Results: A total of 1,743 patients were identified; 1,116 (63.8%) identified as non-Hispanic White (NHW) and 402 (23.3%) as non-Hispanic Black (NHB) [note: 85 pts (4.9%) were Hispanic but not included due to limited numbers]. The median age (years) at the start of treatment (61.8 vs. 65.6) was lower for NHB compared to NHW pts (p<0.001). The proportion of females was greater in NHBthan NHW pts(53.5% vs. 41.1%, p=0.0016). Median SDI scores were significantly higher for NHBcompared to NHW pts (68.4 vs. 39.4; respectively; p<0.001), reflecting significantly higher rates of social deprivation.

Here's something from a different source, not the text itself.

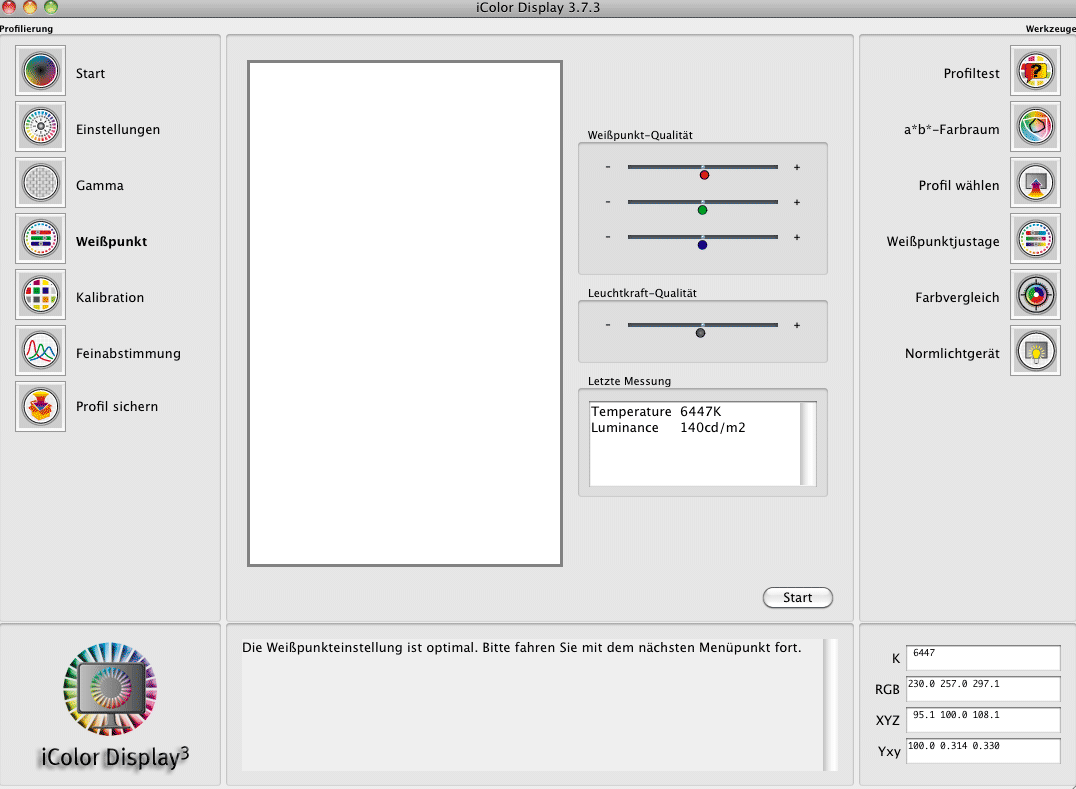Click the Profil sichern icon

tap(40, 406)
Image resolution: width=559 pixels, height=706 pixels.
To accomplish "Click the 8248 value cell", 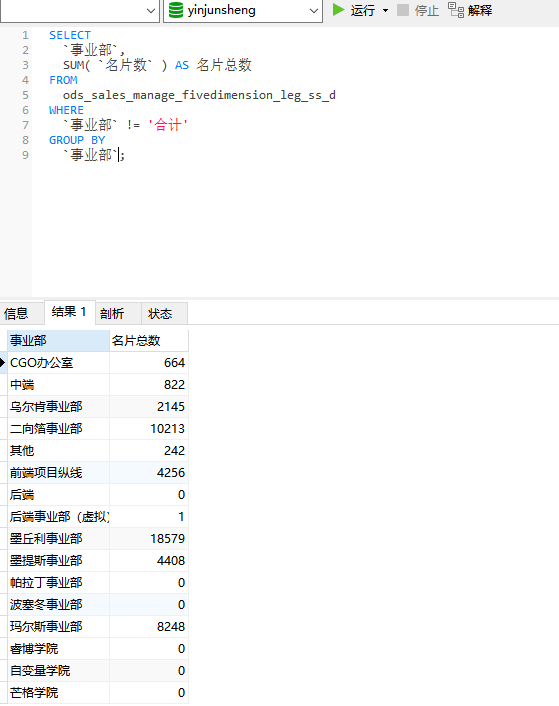I will click(149, 627).
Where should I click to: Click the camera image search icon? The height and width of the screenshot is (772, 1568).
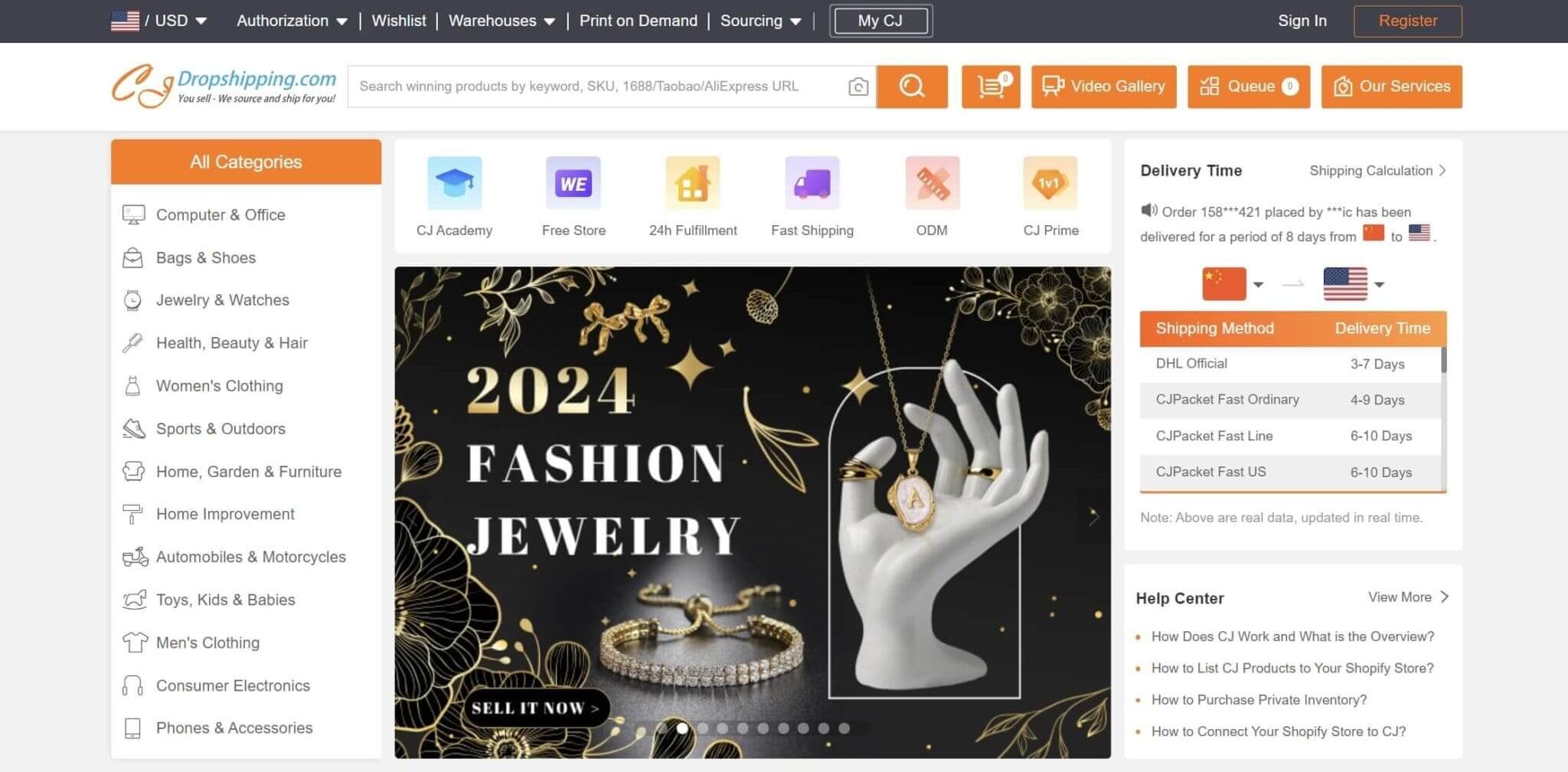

While NHB ptshad higher rates of advanced stage disease (ISS III 26.9% vs. 20.9%, p=0.009), lower rates of autologous stem cell transplant (ASCT) (56.7% vs. 63.6%, p=0.014), and longer median time from treatment initiation to ASCT (6.5 vs. 5.9 months, p=0.043), the rates of standard risk cytogenetics on FISH (72.3% vs. 77.6%), and utilization of CD38 monoclonal antibody-based regimen (29.9% vs. 27.7%) were similar between the two groups.

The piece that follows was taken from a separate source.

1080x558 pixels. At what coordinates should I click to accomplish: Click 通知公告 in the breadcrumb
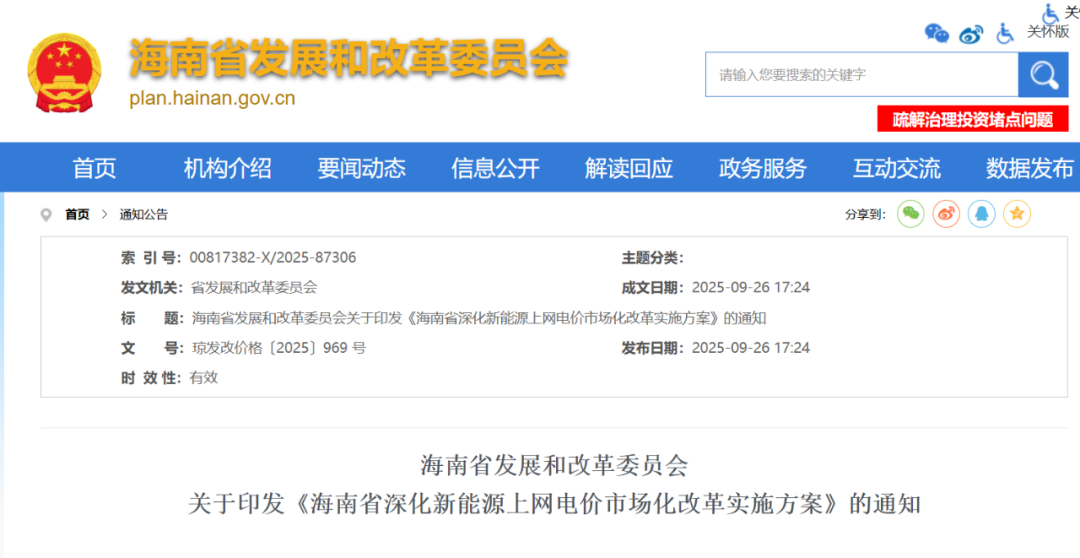click(x=144, y=214)
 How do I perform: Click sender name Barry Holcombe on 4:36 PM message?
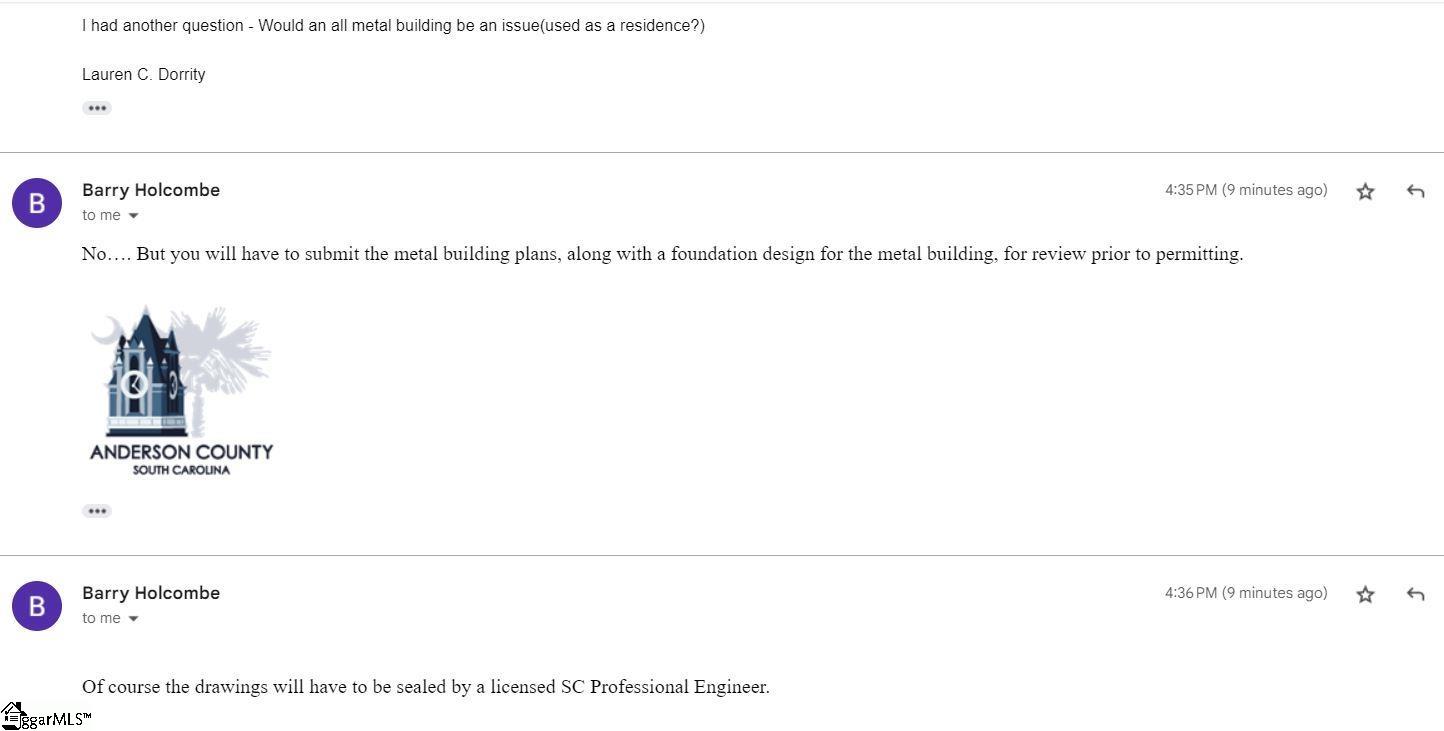(151, 593)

Best response after treatment initiation was similar between the NHB and NHW pts (p=0.12) with complete response 45.7% vs. 52.6% and very good partial response 37.3% vs 34.7%; respectively. However, time to best response (months) was longer in NHB pts (7.2 vs. 6.5, p=0.005). Median follow-up for OS was 4.2 years (95% CI 3.9-4.4; 182 OS events) and for PFS was 1.3 years (95% CI: 1.1-1.6; 302 PFS events) across the two groups. Unadjusted PFS was similar for NHB vs NHW pts (HR=1.05, 95% CI: 0.81- 1.36; median: 5.0 vs 4.9 years; 3-year PFS: 66% vs. 71%). Similarly, unadjusted OS was not significantly different in NHB vs NHW pts (HR=1.12, 95% CI: 0.79-1.59; 5-year OS: 86.4% vs 85.6%). Higher SDI scores were significantly associated with worse OS (HR=1.07, 95% CI: 1.02-1.12; p=0.0065) but not PFS (HR=0.99, 95% CI: 0.95-1.02; p=0.46). Though not statistically significant, univariate analyses indicated a greater impact of high SDI scores (≥70, 75th percentile across all pts) in NHW (HR=1.45, p=0.068) than in NHB pts (HR=0.78, p=0.35) for OS. Adjusting for age, sex, ISS stage, and SDI, NHB did not appear to have worse OS (HR=0.75, 95% CI: 0.35-1.60; p=0.46) or PFS (HR=1.23, 95% CI: 0.78-1.96; p=0.37) compared to NHW pts.

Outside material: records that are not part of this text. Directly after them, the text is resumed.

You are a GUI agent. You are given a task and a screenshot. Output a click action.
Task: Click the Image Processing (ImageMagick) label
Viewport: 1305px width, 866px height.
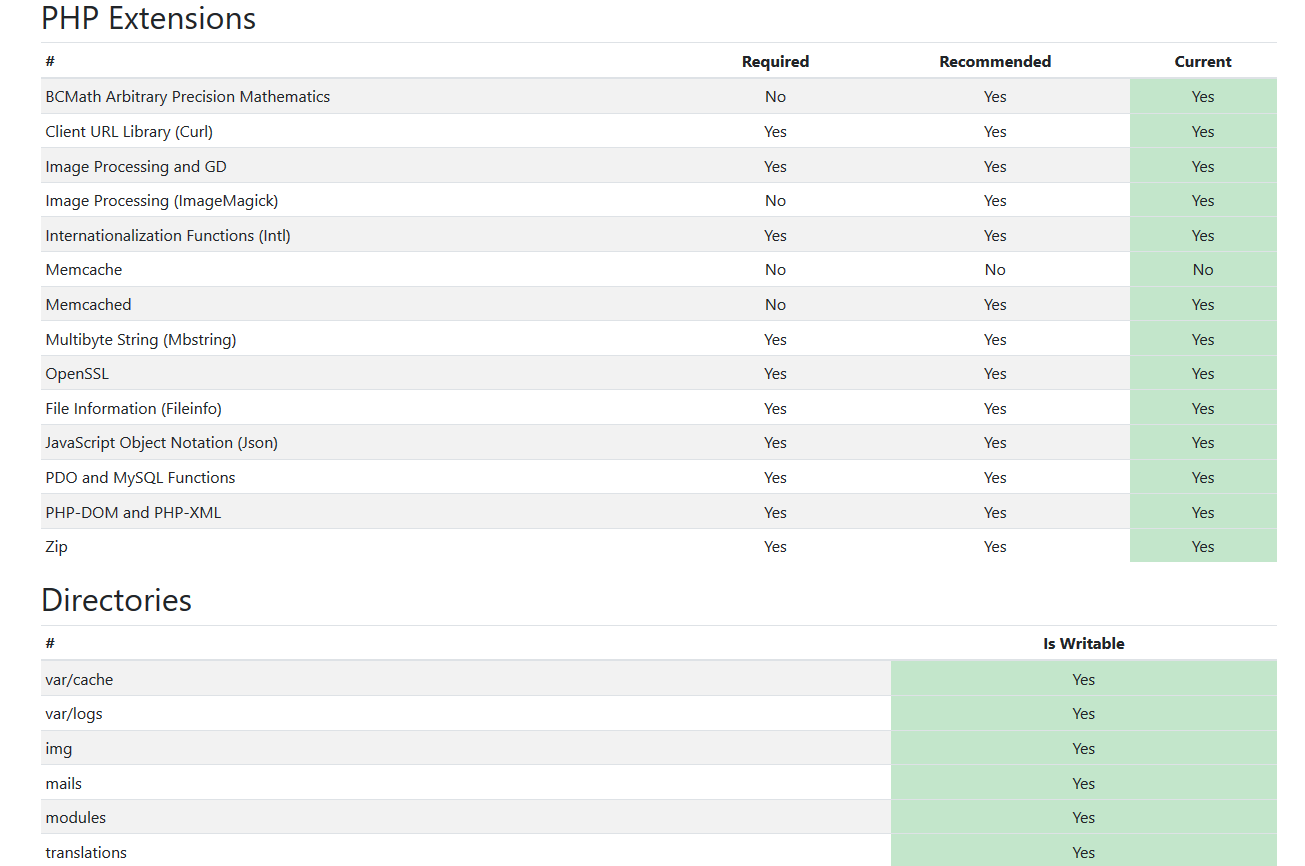[161, 200]

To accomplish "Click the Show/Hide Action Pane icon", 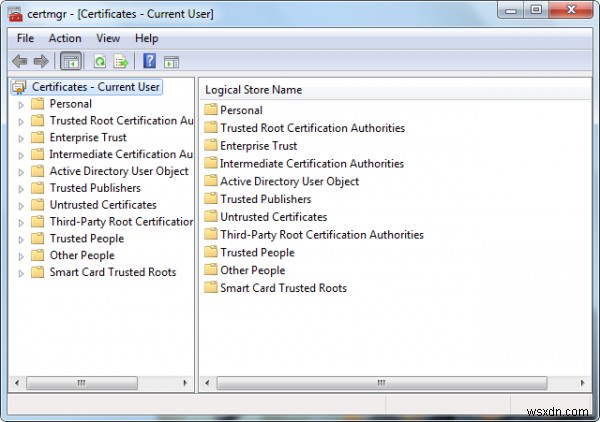I will (171, 61).
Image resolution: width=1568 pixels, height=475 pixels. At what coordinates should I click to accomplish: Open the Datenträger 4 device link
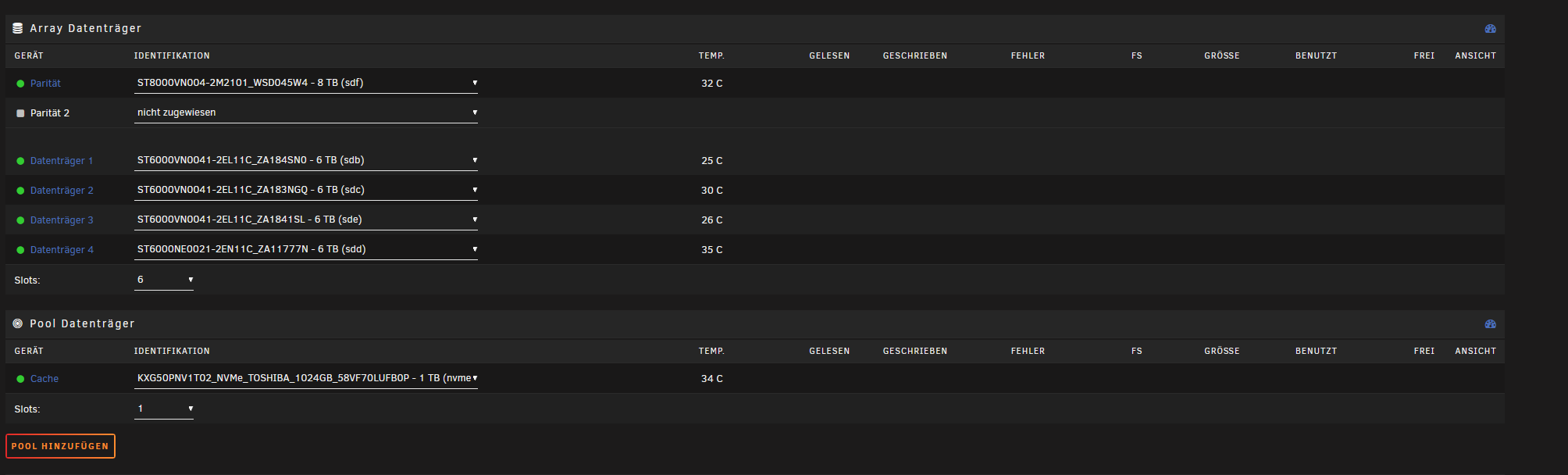(62, 250)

Conclusions: Our study represents a diverse population enriched for pts who received modern day standard of care frontline therapies including triplet and quadruplet regimens with or without ASCT. Based on SDI scores, higher social deprivation levels were seen in NHB compared to NHW pts without a difference in outcomes between the two races. Our analysis supports that higher social deprivation among different races rather than race and ethnicity alone may drive differential outcomes and adjustment for factors like SDI is critical to interpretation of survival outcomes by race.